>> start PROVIDED MATERIAL
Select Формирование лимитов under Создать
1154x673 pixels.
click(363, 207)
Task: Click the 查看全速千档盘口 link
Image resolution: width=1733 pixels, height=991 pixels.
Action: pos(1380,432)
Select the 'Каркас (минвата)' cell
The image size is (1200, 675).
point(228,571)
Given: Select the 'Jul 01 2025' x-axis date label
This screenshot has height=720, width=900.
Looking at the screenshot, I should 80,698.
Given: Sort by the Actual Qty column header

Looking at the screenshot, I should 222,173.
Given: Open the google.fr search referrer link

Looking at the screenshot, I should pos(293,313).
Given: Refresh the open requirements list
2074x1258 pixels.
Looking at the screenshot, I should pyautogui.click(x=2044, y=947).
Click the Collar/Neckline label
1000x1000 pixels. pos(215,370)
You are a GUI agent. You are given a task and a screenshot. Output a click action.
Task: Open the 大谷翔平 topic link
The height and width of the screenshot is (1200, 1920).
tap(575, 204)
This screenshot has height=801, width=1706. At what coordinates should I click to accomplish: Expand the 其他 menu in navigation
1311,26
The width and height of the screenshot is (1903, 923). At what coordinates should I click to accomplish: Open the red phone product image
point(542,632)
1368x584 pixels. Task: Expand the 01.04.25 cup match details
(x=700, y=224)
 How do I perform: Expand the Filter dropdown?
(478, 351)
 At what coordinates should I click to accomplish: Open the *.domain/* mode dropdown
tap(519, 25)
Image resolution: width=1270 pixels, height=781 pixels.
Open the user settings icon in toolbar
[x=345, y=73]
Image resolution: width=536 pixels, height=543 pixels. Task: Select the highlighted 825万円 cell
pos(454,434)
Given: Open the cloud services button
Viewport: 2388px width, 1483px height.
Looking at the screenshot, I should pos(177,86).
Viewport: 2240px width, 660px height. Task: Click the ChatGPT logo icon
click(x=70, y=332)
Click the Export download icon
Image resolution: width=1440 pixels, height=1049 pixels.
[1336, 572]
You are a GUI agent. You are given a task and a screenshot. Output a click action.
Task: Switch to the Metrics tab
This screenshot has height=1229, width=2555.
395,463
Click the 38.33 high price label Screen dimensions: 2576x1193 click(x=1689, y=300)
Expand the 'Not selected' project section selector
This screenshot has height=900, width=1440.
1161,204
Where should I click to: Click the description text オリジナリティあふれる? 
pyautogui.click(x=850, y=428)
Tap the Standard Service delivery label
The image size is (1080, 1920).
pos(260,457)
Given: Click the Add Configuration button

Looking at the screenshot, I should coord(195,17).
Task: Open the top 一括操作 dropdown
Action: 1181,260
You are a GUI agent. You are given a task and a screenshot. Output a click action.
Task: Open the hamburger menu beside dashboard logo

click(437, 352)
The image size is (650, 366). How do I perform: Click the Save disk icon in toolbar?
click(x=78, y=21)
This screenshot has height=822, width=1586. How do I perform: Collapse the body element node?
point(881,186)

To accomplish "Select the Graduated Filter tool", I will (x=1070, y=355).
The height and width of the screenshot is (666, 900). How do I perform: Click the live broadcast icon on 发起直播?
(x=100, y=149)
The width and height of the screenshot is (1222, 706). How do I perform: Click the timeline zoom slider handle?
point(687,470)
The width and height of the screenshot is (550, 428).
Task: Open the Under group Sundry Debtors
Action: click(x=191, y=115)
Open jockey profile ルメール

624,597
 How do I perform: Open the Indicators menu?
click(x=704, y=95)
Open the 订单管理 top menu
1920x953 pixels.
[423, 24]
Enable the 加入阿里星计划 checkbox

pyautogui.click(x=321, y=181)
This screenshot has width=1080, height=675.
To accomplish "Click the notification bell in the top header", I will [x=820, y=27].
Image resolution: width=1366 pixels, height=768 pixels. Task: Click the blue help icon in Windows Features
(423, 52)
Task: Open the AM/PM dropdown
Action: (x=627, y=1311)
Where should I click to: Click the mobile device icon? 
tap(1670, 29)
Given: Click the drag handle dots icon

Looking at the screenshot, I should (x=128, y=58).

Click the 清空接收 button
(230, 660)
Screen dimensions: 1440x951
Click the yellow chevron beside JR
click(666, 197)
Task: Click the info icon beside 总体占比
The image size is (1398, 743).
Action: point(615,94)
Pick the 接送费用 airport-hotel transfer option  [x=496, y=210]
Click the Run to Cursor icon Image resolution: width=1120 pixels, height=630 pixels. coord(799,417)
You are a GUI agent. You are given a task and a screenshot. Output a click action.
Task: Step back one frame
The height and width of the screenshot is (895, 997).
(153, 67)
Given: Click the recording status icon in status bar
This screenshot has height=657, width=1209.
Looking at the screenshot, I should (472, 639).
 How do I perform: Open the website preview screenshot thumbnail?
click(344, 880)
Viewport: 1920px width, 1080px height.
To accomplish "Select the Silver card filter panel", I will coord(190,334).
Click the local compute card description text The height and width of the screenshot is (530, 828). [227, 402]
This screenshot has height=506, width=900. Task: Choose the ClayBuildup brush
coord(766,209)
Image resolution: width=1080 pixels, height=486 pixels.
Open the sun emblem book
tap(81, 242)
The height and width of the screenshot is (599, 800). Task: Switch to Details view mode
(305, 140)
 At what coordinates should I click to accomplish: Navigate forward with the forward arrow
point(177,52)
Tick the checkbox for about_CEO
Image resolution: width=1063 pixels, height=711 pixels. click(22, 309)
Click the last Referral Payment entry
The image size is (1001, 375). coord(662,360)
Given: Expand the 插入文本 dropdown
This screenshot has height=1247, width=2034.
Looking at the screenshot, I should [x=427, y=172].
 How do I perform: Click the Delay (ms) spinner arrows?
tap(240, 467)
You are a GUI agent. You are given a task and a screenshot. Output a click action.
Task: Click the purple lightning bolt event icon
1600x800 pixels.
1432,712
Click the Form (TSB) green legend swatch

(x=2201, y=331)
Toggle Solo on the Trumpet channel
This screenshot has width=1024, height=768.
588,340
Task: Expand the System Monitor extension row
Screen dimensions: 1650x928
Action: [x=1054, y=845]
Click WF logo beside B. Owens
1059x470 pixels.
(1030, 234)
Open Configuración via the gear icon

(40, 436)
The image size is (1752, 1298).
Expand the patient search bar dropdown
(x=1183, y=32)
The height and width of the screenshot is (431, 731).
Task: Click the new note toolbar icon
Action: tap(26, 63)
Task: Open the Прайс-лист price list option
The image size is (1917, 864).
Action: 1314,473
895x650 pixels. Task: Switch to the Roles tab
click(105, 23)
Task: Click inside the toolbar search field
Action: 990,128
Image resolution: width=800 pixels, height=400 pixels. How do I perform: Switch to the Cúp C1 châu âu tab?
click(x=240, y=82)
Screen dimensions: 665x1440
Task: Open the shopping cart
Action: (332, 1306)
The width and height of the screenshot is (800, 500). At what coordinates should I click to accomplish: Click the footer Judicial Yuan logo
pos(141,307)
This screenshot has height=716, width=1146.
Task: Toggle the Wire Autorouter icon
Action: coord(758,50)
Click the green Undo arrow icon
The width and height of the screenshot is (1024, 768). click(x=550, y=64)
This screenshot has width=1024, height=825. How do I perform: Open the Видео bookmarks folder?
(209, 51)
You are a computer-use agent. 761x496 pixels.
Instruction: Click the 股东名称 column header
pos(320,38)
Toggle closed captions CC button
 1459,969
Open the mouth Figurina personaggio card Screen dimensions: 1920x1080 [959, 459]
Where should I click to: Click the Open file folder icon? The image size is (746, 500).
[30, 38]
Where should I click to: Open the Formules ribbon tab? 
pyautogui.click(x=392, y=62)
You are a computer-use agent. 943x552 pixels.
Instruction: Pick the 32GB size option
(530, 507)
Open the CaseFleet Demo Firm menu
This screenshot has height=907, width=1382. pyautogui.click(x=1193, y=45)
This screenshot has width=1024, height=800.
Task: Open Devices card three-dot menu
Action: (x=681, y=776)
>> end PROVIDED MATERIAL
### WHAT IS EXPECTED
Please copy every one of the rows above line for line, with no changes.

### TASK ANSWER
Select Формирование лимитов under Создать
1154x673 pixels.
click(363, 207)
Task: Click the 查看全速千档盘口 link
Image resolution: width=1733 pixels, height=991 pixels.
Action: pos(1380,432)
Select the 'Каркас (минвата)' cell
The image size is (1200, 675).
point(228,571)
Given: Select the 'Jul 01 2025' x-axis date label
This screenshot has height=720, width=900.
Looking at the screenshot, I should 80,698.
Given: Sort by the Actual Qty column header

Looking at the screenshot, I should 222,173.
Given: Open the google.fr search referrer link

Looking at the screenshot, I should pos(293,313).
Given: Refresh the open requirements list
2074x1258 pixels.
Looking at the screenshot, I should pyautogui.click(x=2044, y=947).
Click the Collar/Neckline label
1000x1000 pixels. pos(215,370)
You are a GUI agent. You are given a task and a screenshot. Output a click action.
Task: Open the 大谷翔平 topic link
The height and width of the screenshot is (1200, 1920).
tap(575, 204)
This screenshot has height=801, width=1706. At what coordinates should I click to accomplish: Expand the 其他 menu in navigation
1311,26
The width and height of the screenshot is (1903, 923). At what coordinates should I click to accomplish: Open the red phone product image
point(542,632)
1368x584 pixels. Task: Expand the 01.04.25 cup match details
(x=700, y=224)
 How do I perform: Expand the Filter dropdown?
(478, 351)
 At what coordinates should I click to accomplish: Open the *.domain/* mode dropdown
tap(519, 25)
Image resolution: width=1270 pixels, height=781 pixels.
Open the user settings icon in toolbar
[x=345, y=73]
Image resolution: width=536 pixels, height=543 pixels. Task: Select the highlighted 825万円 cell
pos(454,434)
Given: Open the cloud services button
Viewport: 2388px width, 1483px height.
Looking at the screenshot, I should pos(177,86).
Viewport: 2240px width, 660px height. Task: Click the ChatGPT logo icon
click(x=70, y=332)
Click the Export download icon
Image resolution: width=1440 pixels, height=1049 pixels.
[1336, 572]
You are a GUI agent. You are given a task and a screenshot. Output a click action.
Task: Switch to the Metrics tab
This screenshot has height=1229, width=2555.
395,463
Click the 38.33 high price label Screen dimensions: 2576x1193 click(x=1689, y=300)
Expand the 'Not selected' project section selector
This screenshot has height=900, width=1440.
1161,204
Where should I click to: Click the description text オリジナリティあふれる? 
pyautogui.click(x=850, y=428)
Tap the Standard Service delivery label
The image size is (1080, 1920).
pos(260,457)
Given: Click the Add Configuration button

Looking at the screenshot, I should coord(195,17).
Task: Open the top 一括操作 dropdown
Action: 1181,260
You are a GUI agent. You are given a task and a screenshot. Output a click action.
Task: Open the hamburger menu beside dashboard logo

click(437, 352)
The image size is (650, 366). How do I perform: Click the Save disk icon in toolbar?
click(x=78, y=21)
This screenshot has height=822, width=1586. How do I perform: Collapse the body element node?
point(881,186)

To accomplish "Select the Graduated Filter tool", I will (x=1070, y=355).
The height and width of the screenshot is (666, 900). How do I perform: Click the live broadcast icon on 发起直播?
(x=100, y=149)
The width and height of the screenshot is (1222, 706). How do I perform: Click the timeline zoom slider handle?
point(687,470)
The width and height of the screenshot is (550, 428).
Task: Open the Under group Sundry Debtors
Action: click(x=191, y=115)
Open jockey profile ルメール

624,597
 How do I perform: Open the Indicators menu?
click(x=704, y=95)
Open the 订单管理 top menu
1920x953 pixels.
[423, 24]
Enable the 加入阿里星计划 checkbox

pyautogui.click(x=321, y=181)
This screenshot has width=1080, height=675.
To accomplish "Click the notification bell in the top header", I will [x=820, y=27].
Image resolution: width=1366 pixels, height=768 pixels. Task: Click the blue help icon in Windows Features
(423, 52)
Task: Open the AM/PM dropdown
Action: (x=627, y=1311)
Where should I click to: Click the mobile device icon? 
tap(1670, 29)
Given: Click the drag handle dots icon

Looking at the screenshot, I should (x=128, y=58).

Click the 清空接收 button
(230, 660)
Screen dimensions: 1440x951
Click the yellow chevron beside JR
click(666, 197)
Task: Click the info icon beside 总体占比
The image size is (1398, 743).
Action: point(615,94)
Pick the 接送费用 airport-hotel transfer option  [x=496, y=210]
Click the Run to Cursor icon Image resolution: width=1120 pixels, height=630 pixels. coord(799,417)
You are a GUI agent. You are given a task and a screenshot. Output a click action.
Task: Step back one frame
The height and width of the screenshot is (895, 997).
(153, 67)
Given: Click the recording status icon in status bar
This screenshot has height=657, width=1209.
Looking at the screenshot, I should (472, 639).
 How do I perform: Open the website preview screenshot thumbnail?
click(344, 880)
Viewport: 1920px width, 1080px height.
To accomplish "Select the Silver card filter panel", I will coord(190,334).
Click the local compute card description text The height and width of the screenshot is (530, 828). [227, 402]
This screenshot has height=506, width=900. Task: Choose the ClayBuildup brush
coord(766,209)
Image resolution: width=1080 pixels, height=486 pixels.
Open the sun emblem book
tap(81, 242)
The height and width of the screenshot is (599, 800). Task: Switch to Details view mode
(305, 140)
 At what coordinates should I click to accomplish: Navigate forward with the forward arrow
point(177,52)
Tick the checkbox for about_CEO
Image resolution: width=1063 pixels, height=711 pixels. click(22, 309)
Click the last Referral Payment entry
The image size is (1001, 375). coord(662,360)
Given: Expand the 插入文本 dropdown
This screenshot has height=1247, width=2034.
Looking at the screenshot, I should [x=427, y=172].
 How do I perform: Click the Delay (ms) spinner arrows?
tap(240, 467)
You are a GUI agent. You are given a task and a screenshot. Output a click action.
Task: Click the purple lightning bolt event icon
1600x800 pixels.
1432,712
Click the Form (TSB) green legend swatch

(x=2201, y=331)
Toggle Solo on the Trumpet channel
This screenshot has width=1024, height=768.
588,340
Task: Expand the System Monitor extension row
Screen dimensions: 1650x928
Action: [x=1054, y=845]
Click WF logo beside B. Owens
1059x470 pixels.
(1030, 234)
Open Configuración via the gear icon

(40, 436)
The image size is (1752, 1298).
Expand the patient search bar dropdown
(x=1183, y=32)
The height and width of the screenshot is (431, 731).
Task: Click the new note toolbar icon
Action: tap(26, 63)
Task: Open the Прайс-лист price list option
The image size is (1917, 864).
Action: 1314,473
895x650 pixels. Task: Switch to the Roles tab
click(105, 23)
Task: Click inside the toolbar search field
Action: 990,128
Image resolution: width=800 pixels, height=400 pixels. How do I perform: Switch to the Cúp C1 châu âu tab?
click(x=240, y=82)
Screen dimensions: 665x1440
Task: Open the shopping cart
Action: (332, 1306)
The width and height of the screenshot is (800, 500). At what coordinates should I click to accomplish: Click the footer Judicial Yuan logo
pos(141,307)
This screenshot has height=716, width=1146.
Task: Toggle the Wire Autorouter icon
Action: coord(758,50)
Click the green Undo arrow icon
The width and height of the screenshot is (1024, 768). click(x=550, y=64)
This screenshot has width=1024, height=825. How do I perform: Open the Видео bookmarks folder?
(209, 51)
You are a computer-use agent. 761x496 pixels.
Instruction: Click the 股东名称 column header
pos(320,38)
Toggle closed captions CC button
 1459,969
Open the mouth Figurina personaggio card Screen dimensions: 1920x1080 [959, 459]
Where should I click to: Click the Open file folder icon? The image size is (746, 500).
[30, 38]
Where should I click to: Open the Formules ribbon tab? 
pyautogui.click(x=392, y=62)
You are a computer-use agent. 943x552 pixels.
Instruction: Pick the 32GB size option
(530, 507)
Open the CaseFleet Demo Firm menu
This screenshot has height=907, width=1382. pyautogui.click(x=1193, y=45)
This screenshot has width=1024, height=800.
Task: Open Devices card three-dot menu
Action: (x=681, y=776)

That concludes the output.